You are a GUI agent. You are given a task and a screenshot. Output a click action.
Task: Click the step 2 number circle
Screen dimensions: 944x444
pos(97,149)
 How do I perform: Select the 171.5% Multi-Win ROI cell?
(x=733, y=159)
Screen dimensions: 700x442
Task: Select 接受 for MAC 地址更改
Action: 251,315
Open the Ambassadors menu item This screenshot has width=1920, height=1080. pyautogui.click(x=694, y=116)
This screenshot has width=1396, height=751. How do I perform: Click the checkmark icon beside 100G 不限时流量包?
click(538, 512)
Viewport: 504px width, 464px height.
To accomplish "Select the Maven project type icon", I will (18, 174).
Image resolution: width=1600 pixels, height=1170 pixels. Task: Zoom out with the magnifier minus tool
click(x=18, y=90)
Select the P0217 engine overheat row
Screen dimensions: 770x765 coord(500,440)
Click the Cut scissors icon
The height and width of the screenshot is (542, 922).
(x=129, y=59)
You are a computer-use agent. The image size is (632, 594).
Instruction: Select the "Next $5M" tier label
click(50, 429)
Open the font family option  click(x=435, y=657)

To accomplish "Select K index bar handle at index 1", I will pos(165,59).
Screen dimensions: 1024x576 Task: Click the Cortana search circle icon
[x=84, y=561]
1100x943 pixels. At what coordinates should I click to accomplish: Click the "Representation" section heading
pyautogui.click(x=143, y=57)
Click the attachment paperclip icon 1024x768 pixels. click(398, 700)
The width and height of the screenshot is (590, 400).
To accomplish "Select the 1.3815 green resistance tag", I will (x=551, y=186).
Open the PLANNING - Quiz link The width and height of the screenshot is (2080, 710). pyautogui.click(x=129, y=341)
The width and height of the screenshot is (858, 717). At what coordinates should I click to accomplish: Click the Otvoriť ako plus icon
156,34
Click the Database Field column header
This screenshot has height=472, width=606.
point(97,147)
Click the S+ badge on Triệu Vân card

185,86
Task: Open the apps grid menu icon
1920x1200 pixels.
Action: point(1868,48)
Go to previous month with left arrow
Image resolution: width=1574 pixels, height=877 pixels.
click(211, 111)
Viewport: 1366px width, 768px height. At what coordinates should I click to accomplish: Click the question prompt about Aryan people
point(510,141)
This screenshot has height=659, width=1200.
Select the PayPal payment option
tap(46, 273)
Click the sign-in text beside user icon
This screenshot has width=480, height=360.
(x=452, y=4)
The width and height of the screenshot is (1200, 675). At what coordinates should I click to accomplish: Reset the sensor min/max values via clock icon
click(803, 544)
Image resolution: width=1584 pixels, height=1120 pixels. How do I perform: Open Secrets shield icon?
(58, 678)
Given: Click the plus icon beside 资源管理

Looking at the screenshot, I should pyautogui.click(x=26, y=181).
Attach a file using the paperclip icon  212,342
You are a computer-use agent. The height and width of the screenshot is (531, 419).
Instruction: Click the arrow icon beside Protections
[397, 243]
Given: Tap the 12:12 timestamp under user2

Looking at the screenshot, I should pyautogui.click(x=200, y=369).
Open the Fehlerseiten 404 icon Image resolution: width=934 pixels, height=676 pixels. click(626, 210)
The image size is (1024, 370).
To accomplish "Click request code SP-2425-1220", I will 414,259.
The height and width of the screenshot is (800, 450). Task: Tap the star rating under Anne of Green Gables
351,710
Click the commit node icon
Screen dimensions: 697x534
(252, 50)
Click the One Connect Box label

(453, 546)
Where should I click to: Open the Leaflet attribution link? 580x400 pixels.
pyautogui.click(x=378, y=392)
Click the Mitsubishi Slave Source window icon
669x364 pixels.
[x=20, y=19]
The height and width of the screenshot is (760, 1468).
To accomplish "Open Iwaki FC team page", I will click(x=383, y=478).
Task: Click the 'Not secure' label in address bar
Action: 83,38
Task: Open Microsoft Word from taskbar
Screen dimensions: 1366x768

==========

**TO DO**
A complete, exact transcription of the data above is required.

**EXERCISE ANSWER**
You are a GUI agent. You are given a task and a screenshot. Output a click action.
Task: Click the step 2 number circle
Screen dimensions: 944x444
pos(97,149)
 How do I perform: Select the 171.5% Multi-Win ROI cell?
(x=733, y=159)
Screen dimensions: 700x442
Task: Select 接受 for MAC 地址更改
Action: 251,315
Open the Ambassadors menu item This screenshot has width=1920, height=1080. pyautogui.click(x=694, y=116)
This screenshot has width=1396, height=751. How do I perform: Click the checkmark icon beside 100G 不限时流量包?
click(538, 512)
Viewport: 504px width, 464px height.
To accomplish "Select the Maven project type icon", I will (18, 174).
Image resolution: width=1600 pixels, height=1170 pixels. Task: Zoom out with the magnifier minus tool
click(x=18, y=90)
Select the P0217 engine overheat row
Screen dimensions: 770x765 coord(500,440)
Click the Cut scissors icon
The height and width of the screenshot is (542, 922).
(x=129, y=59)
You are a computer-use agent. The image size is (632, 594).
Instruction: Select the "Next $5M" tier label
click(50, 429)
Open the font family option  click(x=435, y=657)

To accomplish "Select K index bar handle at index 1", I will pos(165,59).
Screen dimensions: 1024x576 Task: Click the Cortana search circle icon
[x=84, y=561]
1100x943 pixels. At what coordinates should I click to accomplish: Click the "Representation" section heading
pyautogui.click(x=143, y=57)
Click the attachment paperclip icon 1024x768 pixels. click(398, 700)
The width and height of the screenshot is (590, 400).
To accomplish "Select the 1.3815 green resistance tag", I will (x=551, y=186).
Open the PLANNING - Quiz link The width and height of the screenshot is (2080, 710). pyautogui.click(x=129, y=341)
The width and height of the screenshot is (858, 717). At what coordinates should I click to accomplish: Click the Otvoriť ako plus icon
156,34
Click the Database Field column header
This screenshot has height=472, width=606.
point(97,147)
Click the S+ badge on Triệu Vân card

185,86
Task: Open the apps grid menu icon
1920x1200 pixels.
Action: point(1868,48)
Go to previous month with left arrow
Image resolution: width=1574 pixels, height=877 pixels.
click(211, 111)
Viewport: 1366px width, 768px height. At what coordinates should I click to accomplish: Click the question prompt about Aryan people
point(510,141)
This screenshot has height=659, width=1200.
Select the PayPal payment option
tap(46, 273)
Click the sign-in text beside user icon
This screenshot has width=480, height=360.
(x=452, y=4)
The width and height of the screenshot is (1200, 675). At what coordinates should I click to accomplish: Reset the sensor min/max values via clock icon
click(803, 544)
Image resolution: width=1584 pixels, height=1120 pixels. How do I perform: Open Secrets shield icon?
(58, 678)
Given: Click the plus icon beside 资源管理

Looking at the screenshot, I should pyautogui.click(x=26, y=181).
Attach a file using the paperclip icon  212,342
You are a computer-use agent. The height and width of the screenshot is (531, 419).
Instruction: Click the arrow icon beside Protections
[397, 243]
Given: Tap the 12:12 timestamp under user2

Looking at the screenshot, I should pyautogui.click(x=200, y=369).
Open the Fehlerseiten 404 icon Image resolution: width=934 pixels, height=676 pixels. click(626, 210)
The image size is (1024, 370).
To accomplish "Click request code SP-2425-1220", I will 414,259.
The height and width of the screenshot is (800, 450). Task: Tap the star rating under Anne of Green Gables
351,710
Click the commit node icon
Screen dimensions: 697x534
(252, 50)
Click the One Connect Box label

(453, 546)
Where should I click to: Open the Leaflet attribution link? 580x400 pixels.
pyautogui.click(x=378, y=392)
Click the Mitsubishi Slave Source window icon
669x364 pixels.
[x=20, y=19]
The height and width of the screenshot is (760, 1468).
To accomplish "Open Iwaki FC team page", I will click(x=383, y=478).
Task: Click the 'Not secure' label in address bar
Action: 83,38
Task: Open Microsoft Word from taskbar
Screen dimensions: 1366x768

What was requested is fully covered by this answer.